● Task directions: Whenever the word "will" shows up in a line of the data, copy that line.

┌─ Provided records

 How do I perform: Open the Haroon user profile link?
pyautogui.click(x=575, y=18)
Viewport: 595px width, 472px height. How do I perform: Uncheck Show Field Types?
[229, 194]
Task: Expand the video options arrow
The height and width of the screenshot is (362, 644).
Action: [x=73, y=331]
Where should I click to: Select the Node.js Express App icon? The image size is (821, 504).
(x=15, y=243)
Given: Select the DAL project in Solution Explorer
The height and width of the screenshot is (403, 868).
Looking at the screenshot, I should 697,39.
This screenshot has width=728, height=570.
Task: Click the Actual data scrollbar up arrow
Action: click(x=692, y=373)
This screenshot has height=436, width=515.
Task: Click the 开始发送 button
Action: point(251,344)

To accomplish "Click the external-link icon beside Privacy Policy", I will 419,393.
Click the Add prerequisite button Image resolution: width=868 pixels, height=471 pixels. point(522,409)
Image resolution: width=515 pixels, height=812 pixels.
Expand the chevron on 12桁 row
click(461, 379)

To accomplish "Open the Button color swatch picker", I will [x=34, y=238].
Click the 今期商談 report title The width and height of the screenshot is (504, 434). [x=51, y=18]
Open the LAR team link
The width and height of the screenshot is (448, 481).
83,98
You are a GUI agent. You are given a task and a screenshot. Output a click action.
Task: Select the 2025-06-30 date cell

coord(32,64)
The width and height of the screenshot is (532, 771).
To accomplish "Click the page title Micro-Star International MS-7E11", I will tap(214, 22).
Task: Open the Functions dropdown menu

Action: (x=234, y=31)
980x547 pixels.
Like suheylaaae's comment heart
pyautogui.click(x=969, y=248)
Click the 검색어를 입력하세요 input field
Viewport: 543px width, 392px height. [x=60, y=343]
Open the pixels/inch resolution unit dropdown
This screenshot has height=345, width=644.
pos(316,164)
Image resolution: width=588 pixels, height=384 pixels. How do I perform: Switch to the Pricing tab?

└─

● Result for this exercise:
To accomplish "Click the external-link icon beside Privacy Policy", I will 419,393.
To accomplish "Open the Button color swatch picker", I will [x=34, y=238].
To accomplish "Click the page title Micro-Star International MS-7E11", I will tap(214, 22).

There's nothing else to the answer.